Öldük, bittik, yandık, bu kadar işçi çalıştırıyoruz devletimize yardım ediyoruz diyenler bakalım işçiler üzerine ne kadar prim alıp işçilerin maaşına ne kadar zam yapacaklar.

Yapılan asgari ücret zammı büyük bir ihtimalle bir lütufmuş gibi işçilere gösterilip bakalım normal çalışma süresi 8 saatten kaç saate çıkarılacak onu zamanla göreceğiz.Bunlar yapıldığı zaman sesini çıkaramayan emekçiler yüz yıl geçse de yaşadıkları hayata bir değer kazandıramazlar.

3 kelimeyi bir araya getiremeyip atadan kalan mal mülk üzerinden patronluk taslayanlar bakalım cahil oldukları kadar adilde olabilecekler mi onun merakı içerisindeyim.

Yarınlara kalacak tek şey haksızlığa eğilmeyen boyunlar ve sömürücü zihniyete paye vermeyenlerdir.

Emekçi sayesinde ekmek kazandığını unutup emekçileri her haktan mahrum eden cahiliye devrinden kalan fosil patronlar bu asgari ücret zammının yüzde kaçını versem, acaba cebime birkaç kuruş girer, acaba nasıl bir tezgâh kurayım da işçileri daha fazla çalıştırayım, zam yaparsam işçileri acaba birkaç saat daha çalıştırır mıyım? İşçilerin hakkını adeta bir lütufmuş gibi nasıl veririm nasıl dengeleri kendime taraf değiştiririm.

Böyle söylemlerin karşılığı ne diye sorarsanız, birkaç kuruş ceplerine koyma savaşı, yani anlayacağınız ortalıkta zenginlik taslayanlar aslında 3 kuruşluk adamlardır.

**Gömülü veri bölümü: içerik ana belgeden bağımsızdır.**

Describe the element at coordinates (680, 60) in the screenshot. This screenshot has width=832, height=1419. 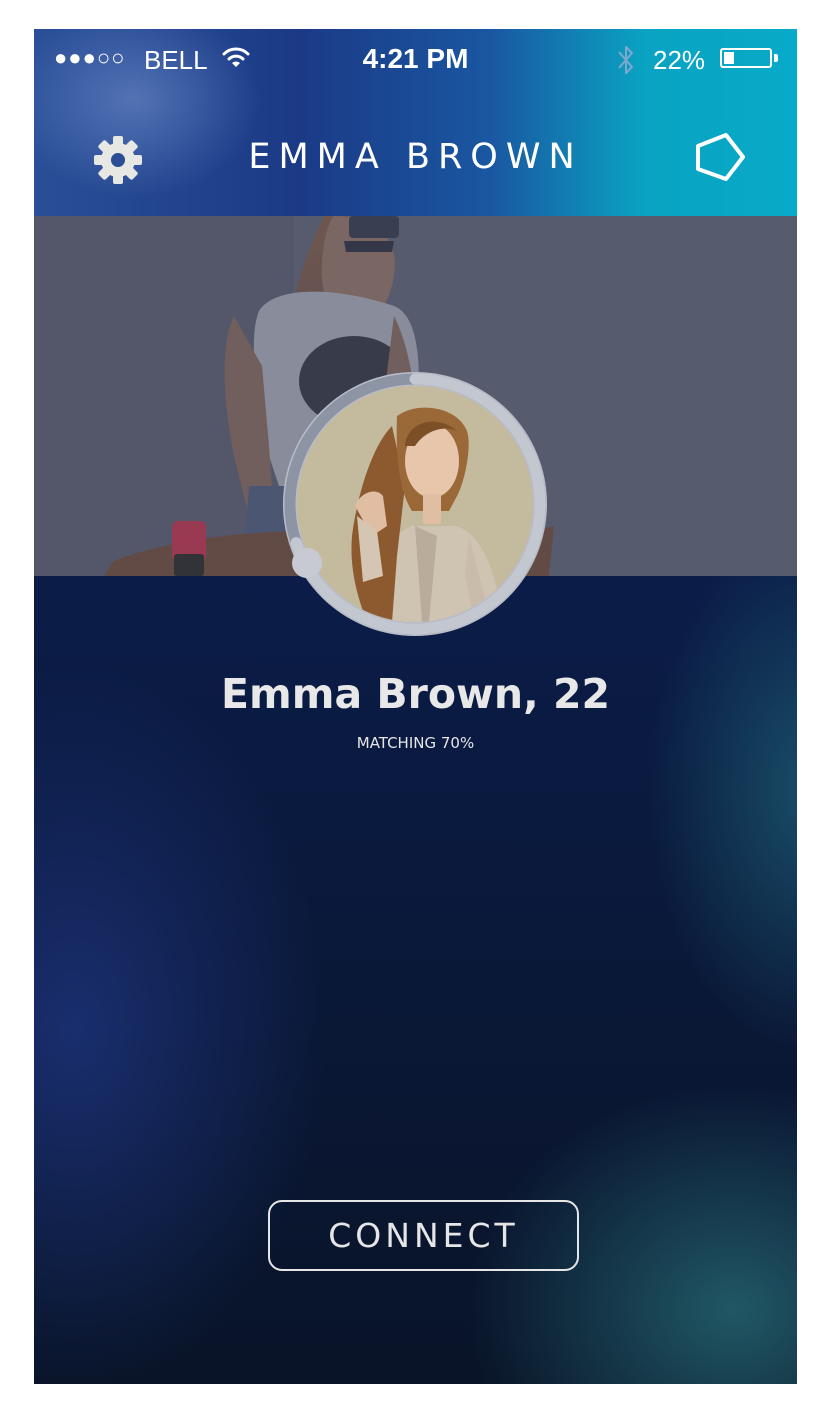
I see `battery-percent: 22%` at that location.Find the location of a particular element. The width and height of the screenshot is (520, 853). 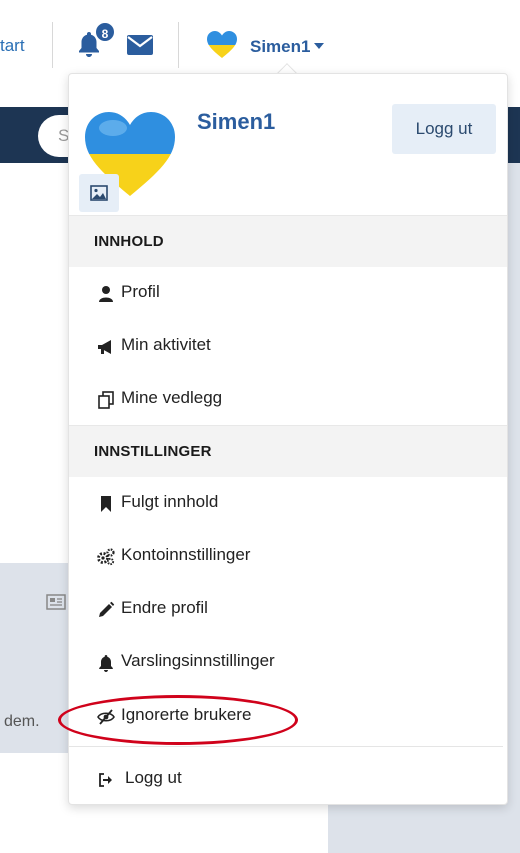

notification-badge: 8 is located at coordinates (105, 32).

Oysaki işçilerini mutu eden patronlar en büyük zenginliğe sahiptirler, işçiler onlara da daha sadık ve daha vefalıdır.

Onun farkına varmayan akıl fukaraları aslında kendilerine ne kadar fiyat biçtiklerinin farkında bile değildirler. Ezen daima ezmek ister, ta ki ezilen karşılığı verene kadar. Ondan dolayı ezilenler daima hakkını savunması ve emeğinin karşılığını istemesi gerekiyor. Ağlayarak değil, haykırarak, hak alınır.